TransUnion, focused on achieving the latter scenario, knew its outsourcing relationship could be successful for strategic, long-term goals only if both companies trust each other and keep each other’s best interests at heart. This attitude was present even in the early days of TransUnion’s negotiations with Acxiom for a potential outsourcing alliance.

 

Evidence of their corporate compatibility (cultural fit) was also visible in the early days of developing and negotiating the outsourced solution. Both companies are data driven, technology driven, have a similar market focus and even some of the same customers. So there were early natural synergies. Moreover, both take calculated risks, are innovative and invest heavily in research and development. They are alike in their informal environments and in their entrepreneurial approach to a competitive market and solving consumer problems. They avoid politics-oriented decisions and having to climb ladders a rung at a time in making decisions and future plans.
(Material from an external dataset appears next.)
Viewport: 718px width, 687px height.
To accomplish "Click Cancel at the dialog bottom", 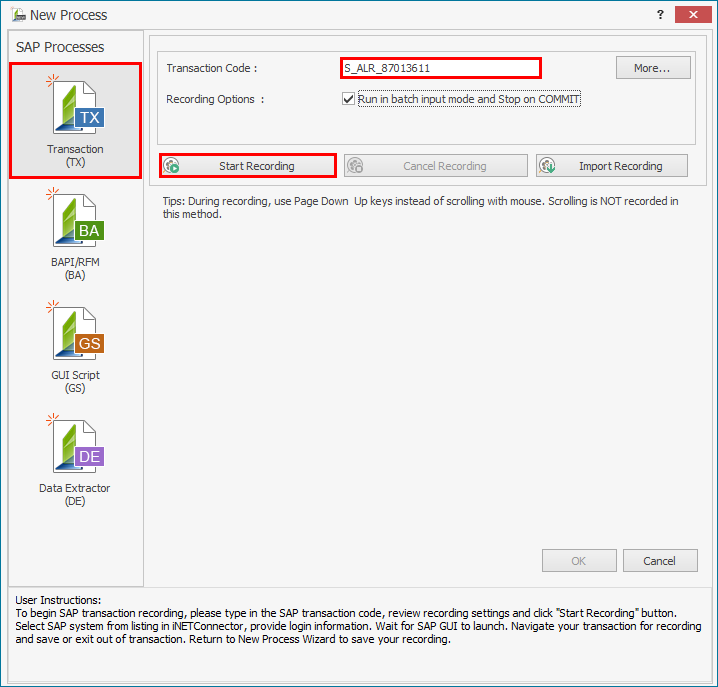I will pos(659,561).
In Acxiom, TransUnion found a company that shared its belief in doing what it takes to accomplish goals. Their early discussions on how to work together enabled them to determine whether they wanted to work with each other and how their separate strengths could be mutually beneficial—even more important considerations than the initial economics of the relationship.  

 

 

Risk Mitigation

Although Acxiom’s expertise was in data centers and database technology at that time, it had few customers for which it was providing services at the same scale that TransUnion needed. In addition to due diligence on Acxiom’s capabilities and reputation, TransUnion took several steps to mitigate initial risks: 

  • the data center remained on TransUnion’s premises

  • 93 hardware/support associates transferred to Acxiom but remained onsite at TransUnion

  • 136 service level agreements (SLAs), which focused on both companies’ accountability

  • well-documented governance/relationship management agreement

  • reliance on Acxiom’s expertise in seamless transitions

  • operational improvements were implemented in incremental steps to mitigate the risk of business interruption and ensure reliability

With no dramatic initial changes or upheaval, and still having the capability to bring the work back in house in case the relationship was not as successful as anticipated, they signed a 10-year outsourcing agreement for data center operations in 1992 with the hope that it would eventually become just one component of a growing relationship.